The subject is then presented with a path to alleged progress and harmony. In other words, "If you want, you can choose good." At this stage, the agent stops the abuse, offering the target physical comfort and mental calm in conjunction with the new belief system. The target is made to feel that it is he who must choose between old and new, giving the target the sense that his fate is in his own hands. The target has already denounced his old belief system in response to leniency and torment and making a "conscious choice" in favor of the contrasting belief system helps to further relieve his guilt: If he truly believes, then he really didn't betray anyone. The choice is not a difficult one: The new identity is safe and desirable because it is nothing like the one that led to his breakdown.


Next comes the final confession and rebirth: I choose good. Contrasting the agony of the old with the peacefulness of the new, the target chooses the new identity, clinging to it like a life preserver. He rejects his old belief system and pledges allegiance to the new one that is going to make his life better.
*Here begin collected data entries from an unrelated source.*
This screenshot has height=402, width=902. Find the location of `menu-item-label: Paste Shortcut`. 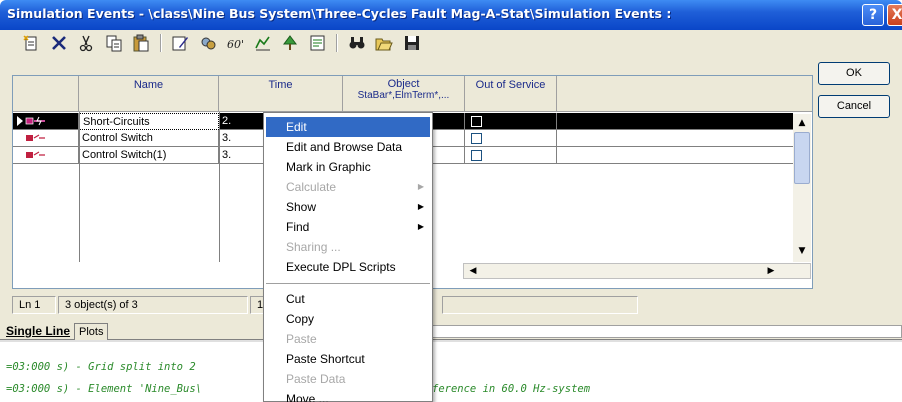

menu-item-label: Paste Shortcut is located at coordinates (326, 359).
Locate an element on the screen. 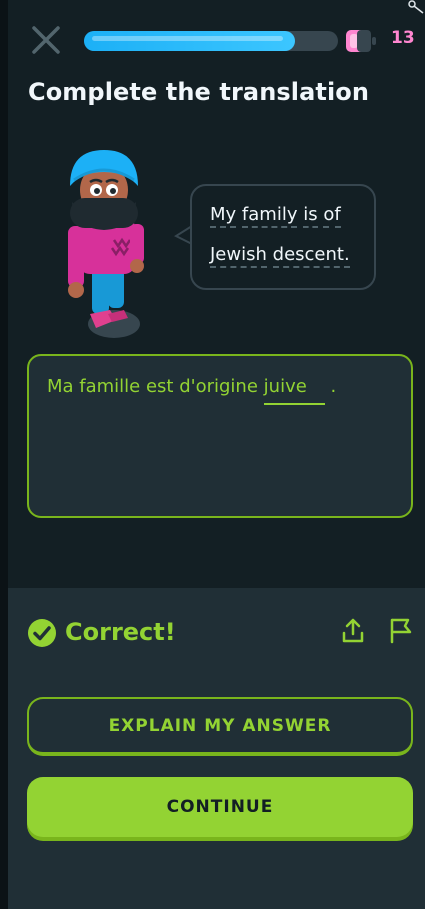 This screenshot has width=425, height=909. flag-icon is located at coordinates (401, 630).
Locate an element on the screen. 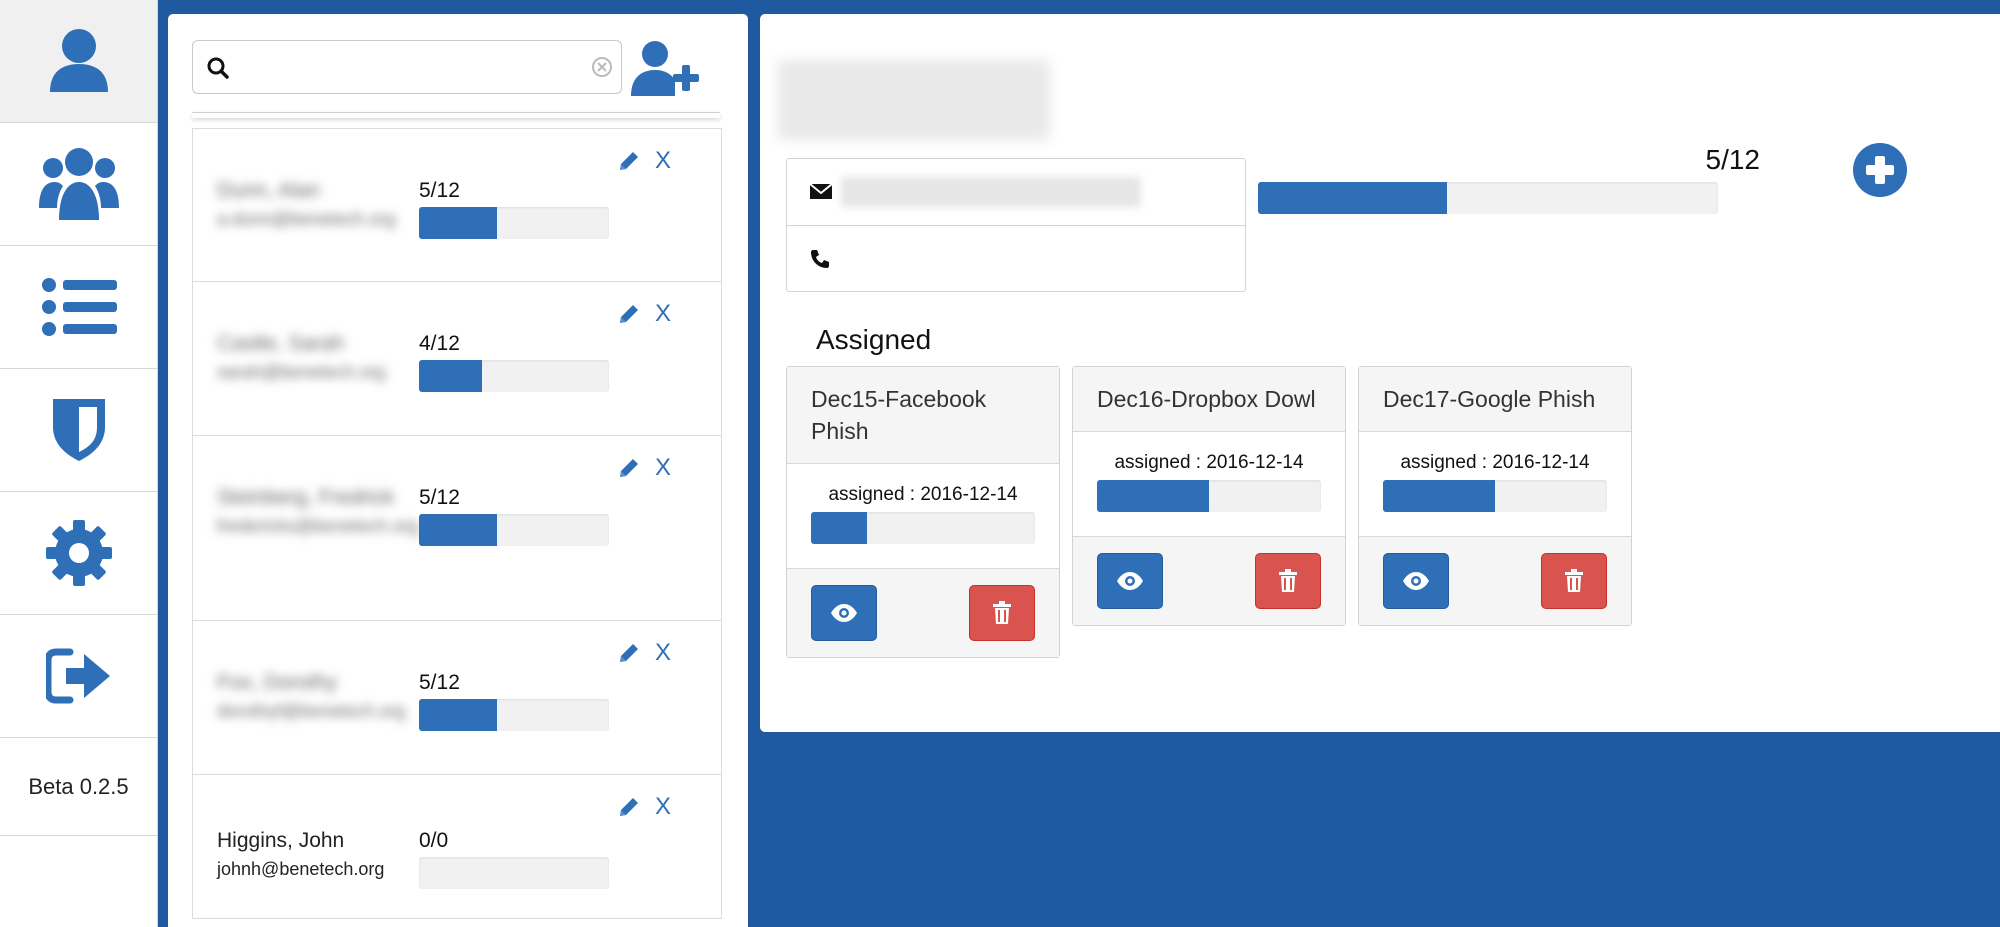 The height and width of the screenshot is (927, 2000). search-icon is located at coordinates (218, 68).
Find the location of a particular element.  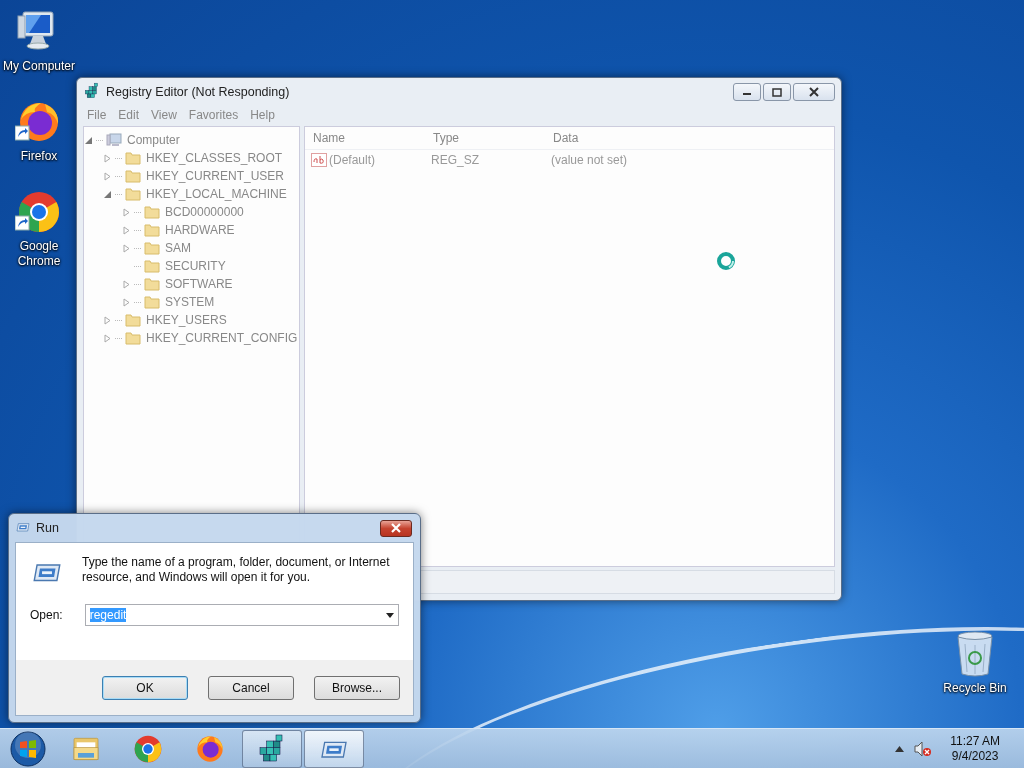

dropdown-caret-icon is located at coordinates (390, 615).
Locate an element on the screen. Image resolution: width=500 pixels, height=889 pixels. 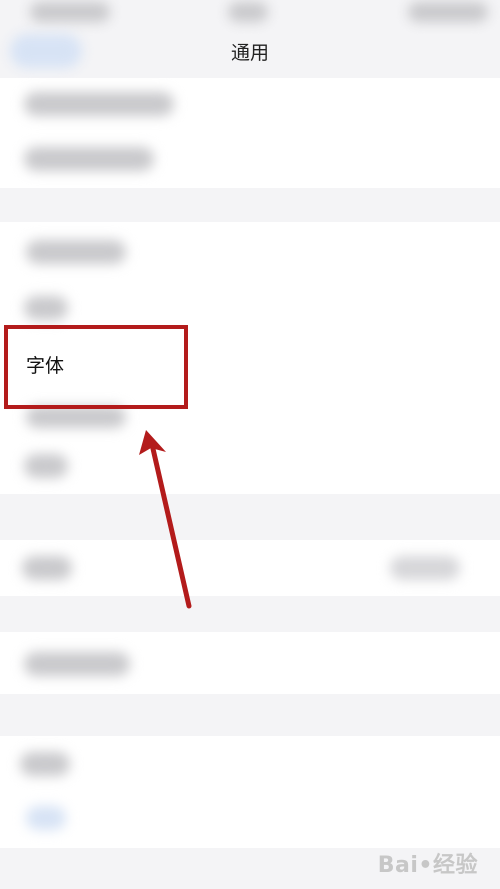
status-notch is located at coordinates (248, 12).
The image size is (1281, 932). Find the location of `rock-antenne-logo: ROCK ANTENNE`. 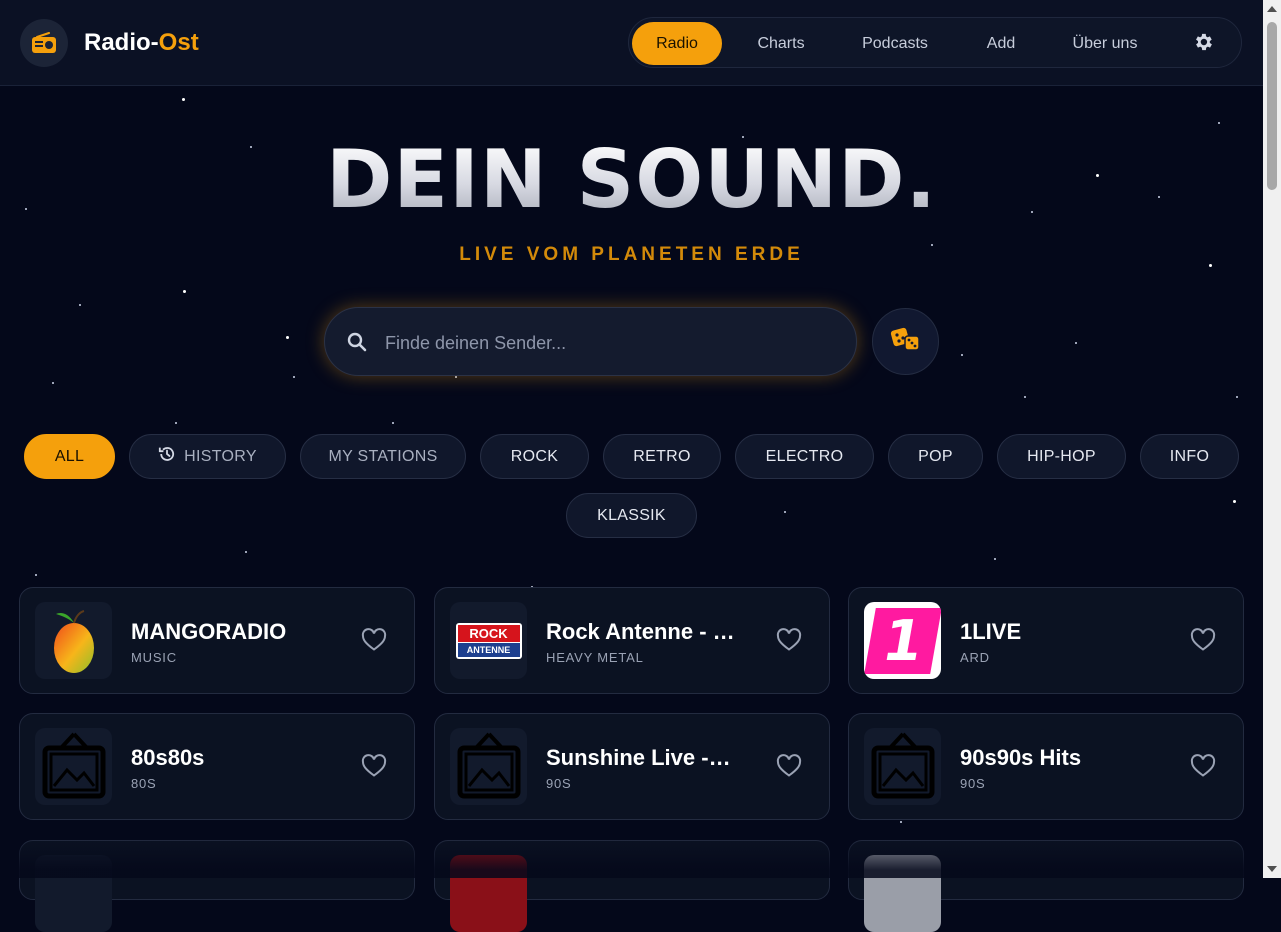

rock-antenne-logo: ROCK ANTENNE is located at coordinates (488, 640).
At this final stage, there are often rituals or ceremonies to induct the converted target into his new community. This stage has been described by some brainwashing victims as a feeling of "rebirth" [Singer].


A brainwashing process like the one discussed above has not been tested in a modern laboratory setting, because it's damaging to the target and would therefore be an unethical scientific experiment. Lifton created this description from firsthand accounts of the techniques used by captors in the Korean War and other instances of "brainwashing" around the same time. Since Lifton and other psychologists have identified variations on what appears to be a distinct set of steps leading to a profound state of suggestibility, an interesting question is why some people end up brainwashed and others don't.


Certain personality traits of the brainwashing targets can determine the effectiveness of the process. People who commonly experience great self doubt, have a weak sense of identity, and show a tendency toward guilt and absolutism (black-and-white thinking) are more likely to be successfully brainwashed, while a strong sense of identity and self-confidence can make a target more resistant to brainwashing. Some accounts show that faith in a higher power can assist a target in mentally detaching from the process. People who've suffered abuse in childhood, have been exposed to eccentric family patterns and who have substance abuse issues are also more likely to be influenced [Curtis ].


What are the side effects of being brainwashed?


Victims of brainwashing often internalize their anger which leads to depression, anxiety, and sometimes suicide. Many survivors, with and without treatment, are devoid of the personality they once had. They have been robbed of their self-esteem and autonomy {ABA: Modern-Day Brainwashing: Therapist Diversity Collective }.